§ **What you need to do**
Render as a JSON list of strings, one string per line, the items from the line containing "You are a GUI" through the end of the items, with both ends included, blank lines dropped, and the pictures left out.

§ **Recorded data**
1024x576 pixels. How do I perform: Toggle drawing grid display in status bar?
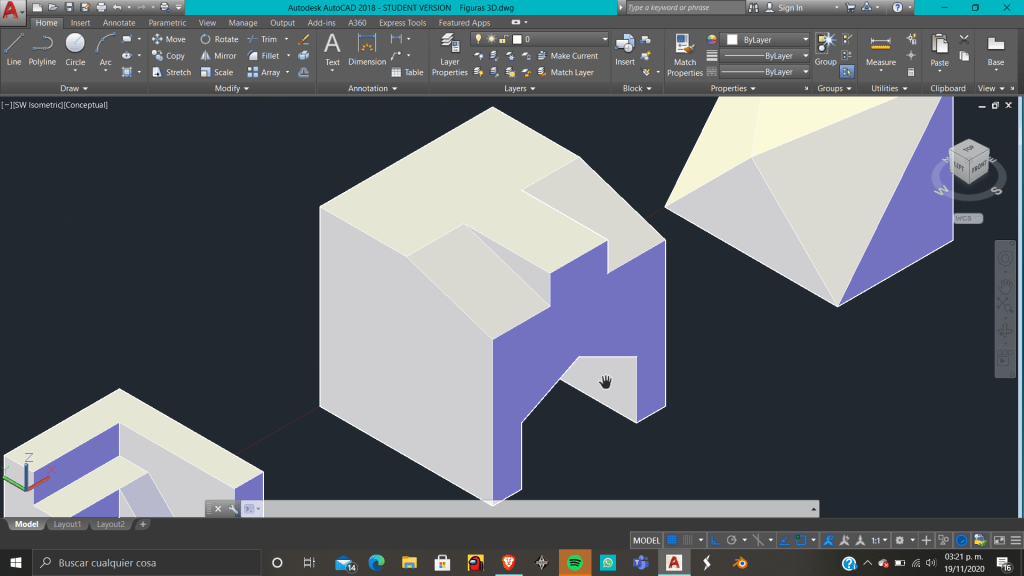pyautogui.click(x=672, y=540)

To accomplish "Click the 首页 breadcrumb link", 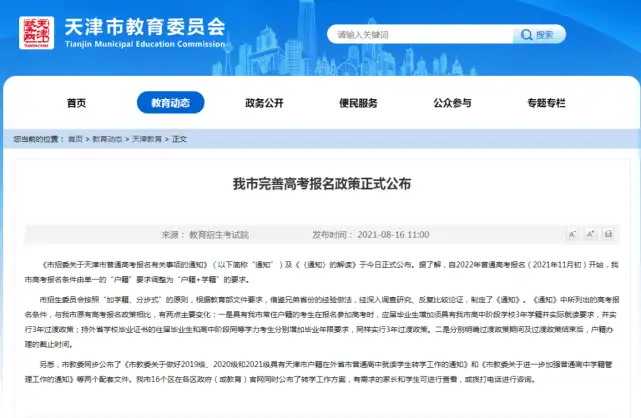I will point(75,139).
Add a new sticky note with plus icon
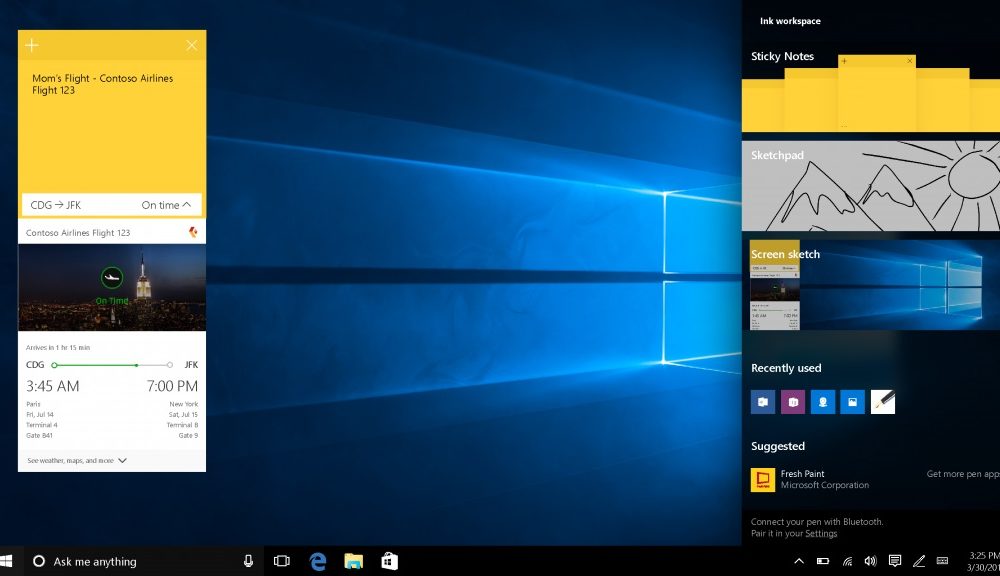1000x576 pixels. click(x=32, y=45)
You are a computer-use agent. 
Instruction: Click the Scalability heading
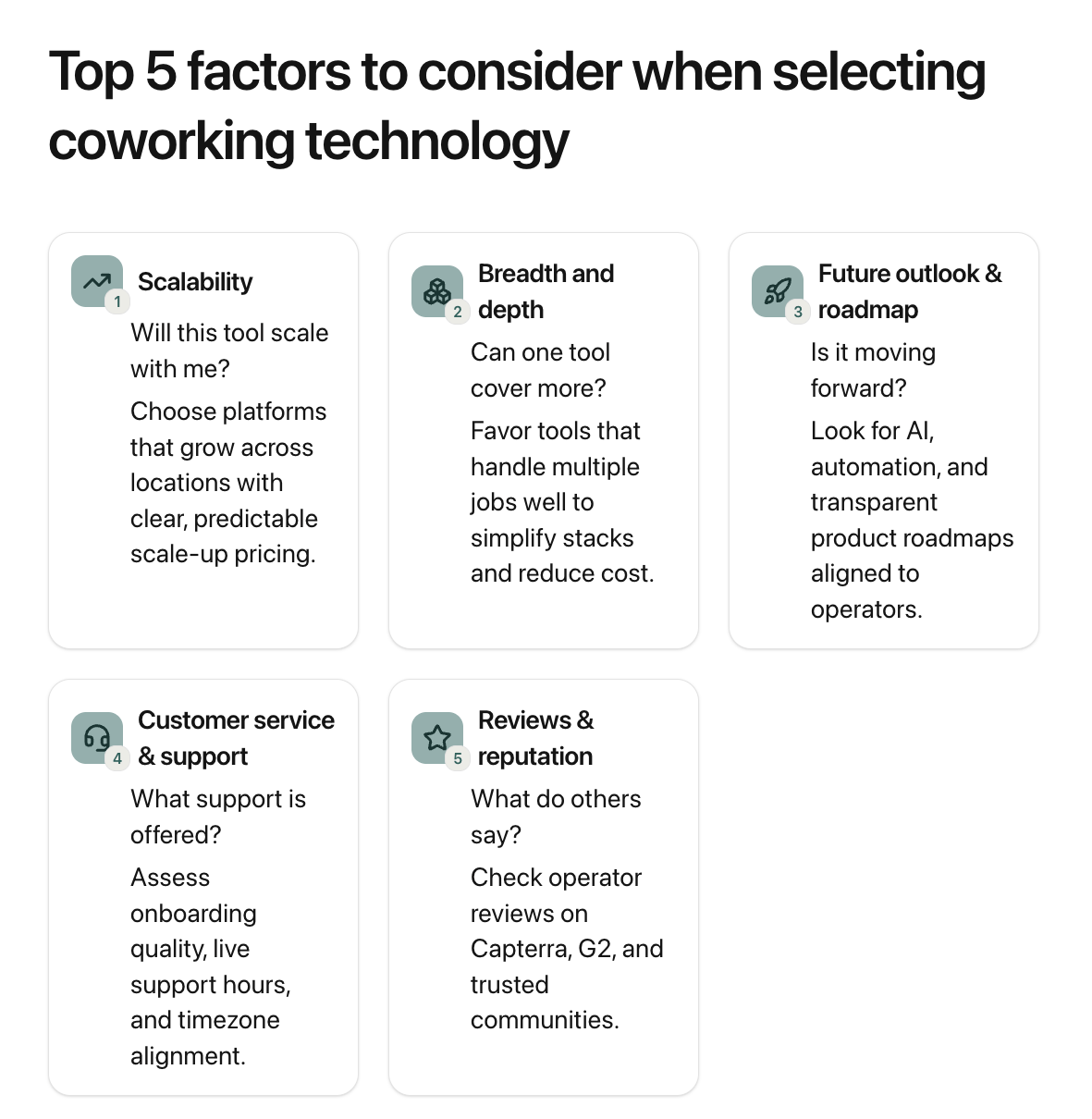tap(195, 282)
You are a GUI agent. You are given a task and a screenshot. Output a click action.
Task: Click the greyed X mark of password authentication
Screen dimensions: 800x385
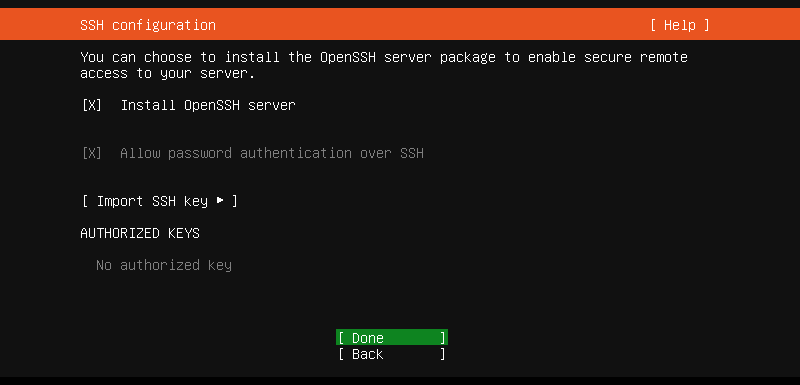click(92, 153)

§ **Solution for this task**
[
  "You are a GUI agent. You are given a task and a screenshot. Output a click action.",
  "Task: Click the greyed X mark of password authentication",
  "Screen dimensions: 800x385",
  "click(92, 153)"
]